Data: 19/10/2018 ‐ Sala: TV 5 ‐ Horário: 10:51‐10:56 ‐ Forma de Apresentação: E‐pôster (pôster eletrônico)
Introdução: O isolamento de Klebsiella pneumoniae multidroga‐resistente tem crescido exponencialmente nos últimos anos e está associado a infecções graves de diversos sítios com altas taxas de morbidade e mortalidade. Assim, a determinação dos mecanismos pelos quais essa bactéria desenvolve a resistência, bem como sua compreensão epidemiológica, é de extrema importância no manejo terapêutico e em ações de controle para essas infecções.
Objetivo: Fazer a caracterização molecular de 35 isolados de K. pneumoniae resistentes a carbapenêmicos e a polimixina B obtidos de amostras clínicas de um hospital terciário em Bauru, SP.

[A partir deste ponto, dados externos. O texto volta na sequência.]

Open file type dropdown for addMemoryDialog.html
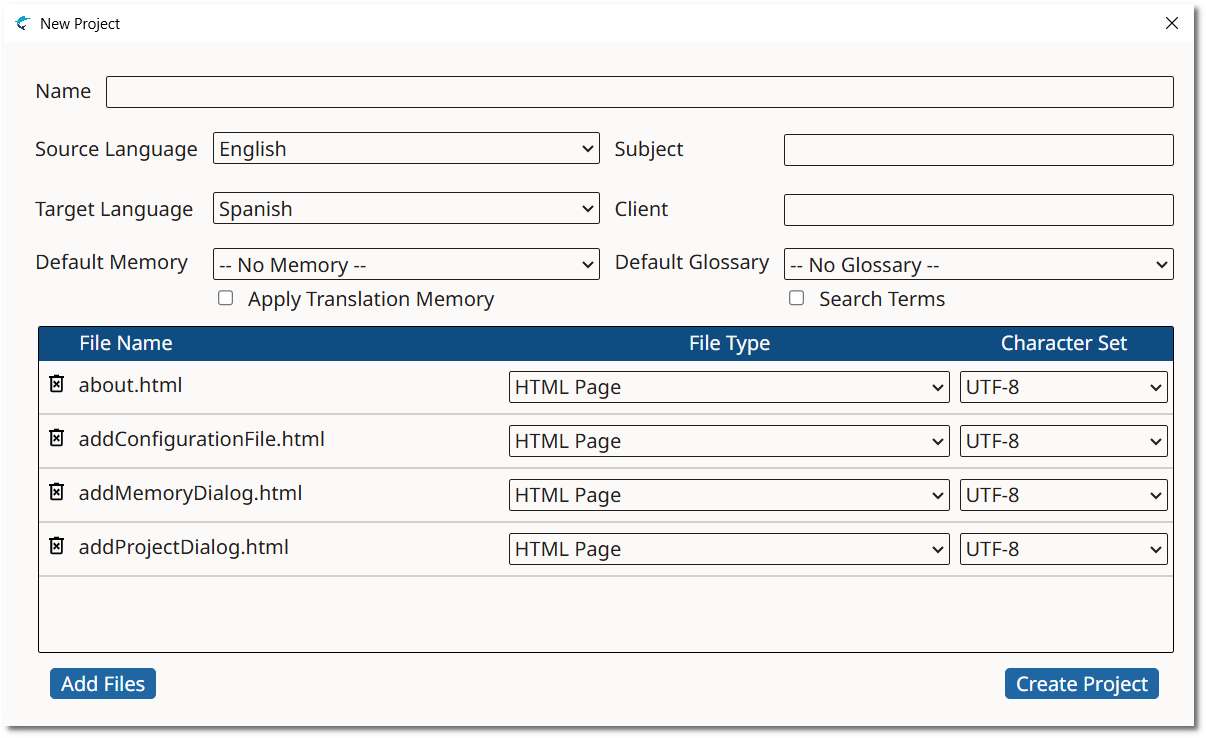 coord(729,495)
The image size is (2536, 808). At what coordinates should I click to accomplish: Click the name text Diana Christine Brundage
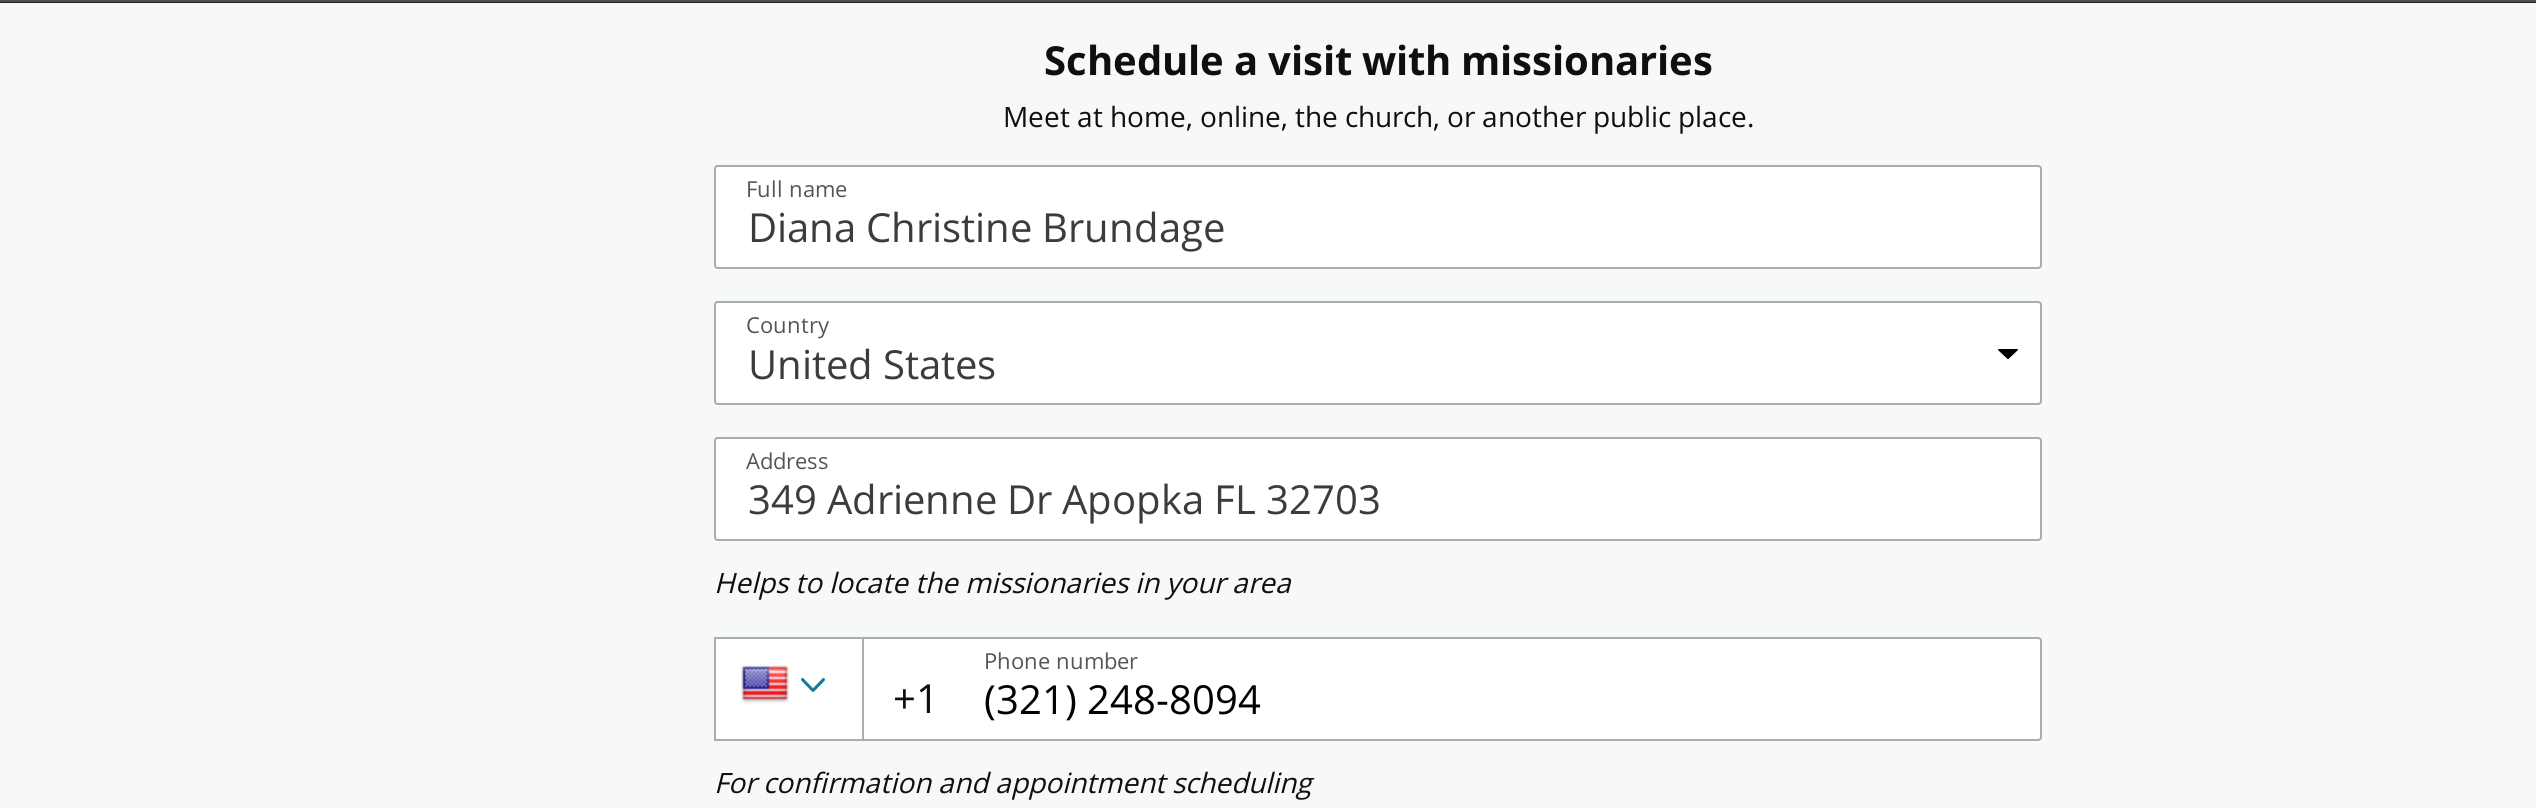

Metodologia: Os isolados foram provenientes de culturas clínicas oriundas de diversos sítios coletados de abril de 2016 a julho de 2017. As identificações fenotípicas e os testes de sensibilidade foram feitos pelo método automatizado Vitek 2® (BioMérieux). Em seguida, os isolados foram submetidos à caracterização molecular, para identificar os genes plasmidiais através da pesquisa dos genes de resistência aos carbapenêmicos blaKPC, blaNDM, e blaOXA‐48 e à polimixina B, mcr‐1, com o uso de de PCR Multiplex.
Resultado: Das 35 amostras, 34 expressaram o gene blaKPC. Por outro lado, não foram observadas expressões dos genes blaNDM, blaOXA‐48 e mcr‐1.
Discussão/conclusão: A identificação fenotípica de resistência a carbapenêmicos foi confirmada pelos ensaios de biologia molecular que identificaram o envolvimento do gene blaKPC; esse gene é responsável por expressar uma enzima hidrolítica que confere resistência a todos os antimicrobianos β‐lactâmicos. Apenas uma amostra não demonstrou a presença de genes relacionados a carbapenemases, sugeriu que sua resistência aos carbapenêmicos seja devida a alterações na permebealidade da membrana celular associada à hiperprodução de β‐lactamases do tipo AmpC ou ESBL. Interessantemente, não foram encontradas amostras com a presença do gene plasmidial mcr‐1, sugeriu que a resistência às polimixinas ocorra por mecanismos cromossomais, devido a mutações ou adaptação a estímulos ambientais adversos. Em conjunto, esses resultados são relevantes por contribuir para a compreensão do perfil epidemiológico da instituição, bem como demonstrar a presença e a disseminação de plasmídios de resistência a drogas de amplo espectro, e devem conduzir a medidas eficazes de controle de sua disseminação.